REQUIREMENTS »
Copy the data from the line that contains "You are a GUI" through the line that contains "coord(572,115)", both ends included, and give only that stretch. Keep the requests unchanged, but multiply every coordinate in the answers by 1.4 and round each result to a whole number, with halves rounded up.

RECORD LIST »
★ ★ ★ ★ ★ ★ ★
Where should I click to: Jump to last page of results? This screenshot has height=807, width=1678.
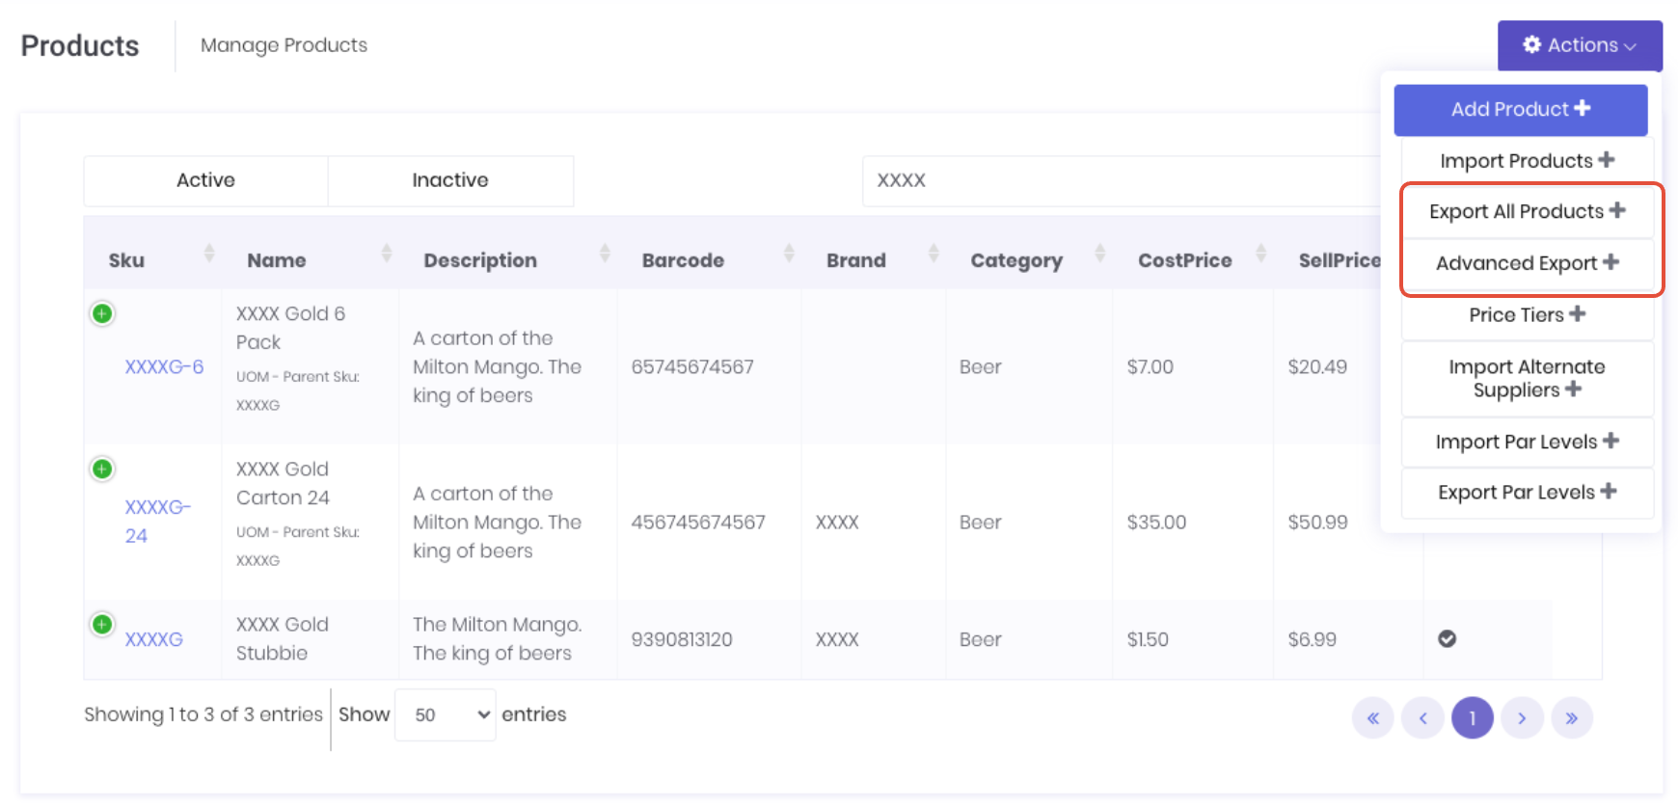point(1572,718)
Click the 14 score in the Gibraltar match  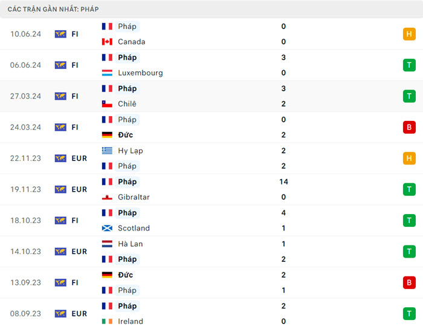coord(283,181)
★ ★ ★ ★ ★ ★ ★
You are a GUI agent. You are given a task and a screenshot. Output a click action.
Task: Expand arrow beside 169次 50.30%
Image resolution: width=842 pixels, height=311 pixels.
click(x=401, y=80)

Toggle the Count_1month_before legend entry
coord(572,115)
★ ★ ★ ★ ★ ★ ★
RESULT OF THE EXERCISE »
You are a GUI agent. You are given a task and a screenshot. Output a click action.
Task: Expand arrow beside 169次 50.30%
Image resolution: width=842 pixels, height=311 pixels.
click(x=561, y=112)

Toggle the Count_1month_before legend entry
coord(801,161)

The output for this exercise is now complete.